White-box and black-box attack models are the principal paradigms for analyzing adversarial vulnerability in machine learning systems. White-box attacks assume complete transparency of the model architecture and parameters, enabling efficient gradient-based adversarial example generation. Black-box attacks operate with limited observability, typically only model queries, and must rely on gradient estimation, transferability, or more query-intensive strategies. These models provide a spectrum of threat scenarios relevant for both defense evaluation and practical system security analysis (Li et al., 2018, Hayes, 2018, Zhou et al., 2020, Xiang et al., 2019, Głuch et al., 2020, Park et al., 9 Mar 2024, Mahmood et al., 2020).

1. Formal Definitions and Threat Assumptions

White-box attacks are predicated on the adversary having full access to the model $f_\theta$ :

Architecture: all layer types, depths, activation functions.
Parameters: all weights and biases.
Gradients: $\nabla_x L(f_\theta(x), y)$ for loss $L$ .

The canonical adversarial objective is

$\min_{\delta} \quad L(f_\theta(x + \delta), y_{\text{target}}), \quad \|\delta\|_p \leq \epsilon,$

enabling algorithms such as FGSM, PGD, Carlini-Wagner, and AutoAttack to compute potent perturbations directly and efficiently (Li et al., 2018, Hayes, 2018, Zhang et al., 2020, Wang et al., 2021).

Black-box attacks restrict adversary access to model outputs:

Score-based: softmax probabilities or logits, $f(x)\in \mathbb{R}^K$ .
Decision-based: only the top-1 class label, $c = \arg\max_k f_k(x)$ .

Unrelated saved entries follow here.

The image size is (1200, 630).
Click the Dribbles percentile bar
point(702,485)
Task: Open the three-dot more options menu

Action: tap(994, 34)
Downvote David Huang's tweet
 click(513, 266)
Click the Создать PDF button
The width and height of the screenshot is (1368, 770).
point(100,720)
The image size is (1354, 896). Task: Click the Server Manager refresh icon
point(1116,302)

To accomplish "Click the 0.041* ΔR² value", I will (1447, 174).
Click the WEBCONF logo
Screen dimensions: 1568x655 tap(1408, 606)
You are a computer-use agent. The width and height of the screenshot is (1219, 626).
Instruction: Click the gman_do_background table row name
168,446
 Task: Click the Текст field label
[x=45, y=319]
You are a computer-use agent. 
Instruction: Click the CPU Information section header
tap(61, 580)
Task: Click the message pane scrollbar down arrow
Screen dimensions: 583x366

No architectural or gradient information is visible. Attack methods include:

Gradient estimation via queries (e.g., finite differences, NES, SPSA).
Substitute-model training with transfer of white-box attacks.
Purely gradient-free search (e.g., evolutionary or one-pixel attacks).
Hard-label attacks, in the most restricted setting (Hayes, 2018, Li et al., 2018, Williams et al., 2022, Park et al., 9 Mar 2024).

Many deployed ML systems (e.g., cloud APIs, edge devices) are only accessible in the black-box regime, making these attacks highly relevant to real-world security (Xiang et al., 2019, Mahmood et al., 2020).

2. Principal Attack Methodologies

Attack Model	Adversary Knowledge	Core Algorithms
White-box	Full model, gradients	FGSM, PGD, CW, DI-AA, AutoAttack
Black-box, score-based	Output vector only	NES, SPSA, ZOO, Art-Attack
Black-box, decision-based	Hard-label only	HSJA, Boundary, Sign-OPT, SQBA
Transfer-based black-box	Surrogate white-box model	FGSM/PGD on substitute, EigenBA

White-box algorithms leverage exact gradients for $\delta$ -efficient search:

FGSM: $\delta = \epsilon \cdot \mathrm{sign}(\nabla_x L(f_\theta(x), y))$
PGD: iterative projected steps over $\ell_p$ -balls.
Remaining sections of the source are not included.